A patient comes in with a pre-existing diagnosis, and your physician performs a colonoscopy. Should you bill it as a diagnostic or as a screening colonoscopy? There's no clear answer.
 
"It's a very tough subject that's been plaguing a lot of people," says Carol Pohlig, a coder with the department of medicine at the Hospital of the University of Pennsylvania.
 
And many providers have been billing incorrectly recently, according to Part B carrier Cahaba GBA. In an October 2003 notice, Cahaba warns that "providers are incorrectly billing for a diagnostic colonoscopy when they should be billing a screening colonoscopy."
 
The problem is that certain conditions could call for either a diagnostic (CPT 45378 ) or a screening (G0105) colonoscopy. In particular, Crohn's disease, ulcerative colitis, or other inflammatory bowel disease could justify a diagnostic colonoscopy, but only under certain circumstances. "In those cases it's very hard for the physician to evaluate whether it's appropriate to bill a screening colonoscopy or a diagnostic colonoscopy," Pohlig says.
 
What makes it tricky is you're checking on a chronic condition, says coder Stacy Maloney with Commonwealth Gastoenterology Associates in Lexington, Ky.
 
Often, carriers will impose time-based criteria for diagnostic colonoscopies for patients with those diseases.
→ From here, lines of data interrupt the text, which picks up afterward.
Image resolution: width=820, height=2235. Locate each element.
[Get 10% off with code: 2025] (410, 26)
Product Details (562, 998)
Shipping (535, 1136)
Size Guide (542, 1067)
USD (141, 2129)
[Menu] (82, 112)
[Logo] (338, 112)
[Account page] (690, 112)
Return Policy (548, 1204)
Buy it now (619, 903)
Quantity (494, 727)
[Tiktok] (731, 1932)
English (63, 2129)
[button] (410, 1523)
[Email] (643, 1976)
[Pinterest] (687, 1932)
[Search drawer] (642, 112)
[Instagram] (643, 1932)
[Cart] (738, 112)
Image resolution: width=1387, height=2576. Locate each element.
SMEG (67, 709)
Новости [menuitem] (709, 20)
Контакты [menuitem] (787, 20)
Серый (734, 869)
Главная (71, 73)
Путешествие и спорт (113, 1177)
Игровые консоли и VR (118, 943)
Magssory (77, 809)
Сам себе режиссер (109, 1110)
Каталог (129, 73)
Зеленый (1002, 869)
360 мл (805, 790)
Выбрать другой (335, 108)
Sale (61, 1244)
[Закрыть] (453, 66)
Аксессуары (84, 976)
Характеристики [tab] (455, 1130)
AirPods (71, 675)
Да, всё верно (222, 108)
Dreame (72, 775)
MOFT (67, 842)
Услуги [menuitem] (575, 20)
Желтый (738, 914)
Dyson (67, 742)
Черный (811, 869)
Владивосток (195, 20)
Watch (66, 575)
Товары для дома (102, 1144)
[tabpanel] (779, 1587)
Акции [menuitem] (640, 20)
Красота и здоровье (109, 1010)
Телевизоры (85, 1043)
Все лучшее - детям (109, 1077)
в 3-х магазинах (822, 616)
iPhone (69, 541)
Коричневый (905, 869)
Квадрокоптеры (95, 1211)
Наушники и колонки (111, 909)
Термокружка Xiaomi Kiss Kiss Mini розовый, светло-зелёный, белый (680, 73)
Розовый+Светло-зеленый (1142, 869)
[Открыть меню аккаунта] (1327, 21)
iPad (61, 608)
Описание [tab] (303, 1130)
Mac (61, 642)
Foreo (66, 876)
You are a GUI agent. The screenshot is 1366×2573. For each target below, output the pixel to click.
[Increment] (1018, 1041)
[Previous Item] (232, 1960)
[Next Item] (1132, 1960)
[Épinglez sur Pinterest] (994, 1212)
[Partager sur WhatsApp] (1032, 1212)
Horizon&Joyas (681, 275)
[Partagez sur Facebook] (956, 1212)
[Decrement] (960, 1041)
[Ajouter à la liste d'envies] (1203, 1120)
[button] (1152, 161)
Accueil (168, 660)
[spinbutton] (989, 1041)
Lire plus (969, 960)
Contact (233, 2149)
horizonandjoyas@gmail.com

For example, WPS Medicare Administrators and many other carriers will only cover diagnostic colonoscopies for patients with Crohn's or ulcerative colitis if they've had the condition on their entire colon for eight years or more, or on the left side of the colon for 15 years or more.
 
"Those criteria are so specific it's very difficult for the physician to be able to identify how long" a patient has had a condition, Pohlig says, "unless you have a strong scheduling team when they schedule the colonoscopies, and the billing as well."
 
WPS will also cover diagnostic colonoscopies for unexplained rectal bleeding, diarrhea accompanied by weight loss, or chronic inflammatory bowel disease of the colon if a more precise diagnosis or a determination of the extent of the disease will influence the physician's management, among other conditions. (See www.wpsic.com/medicare/policies/wisconsin/gi06.shtml for the full list.)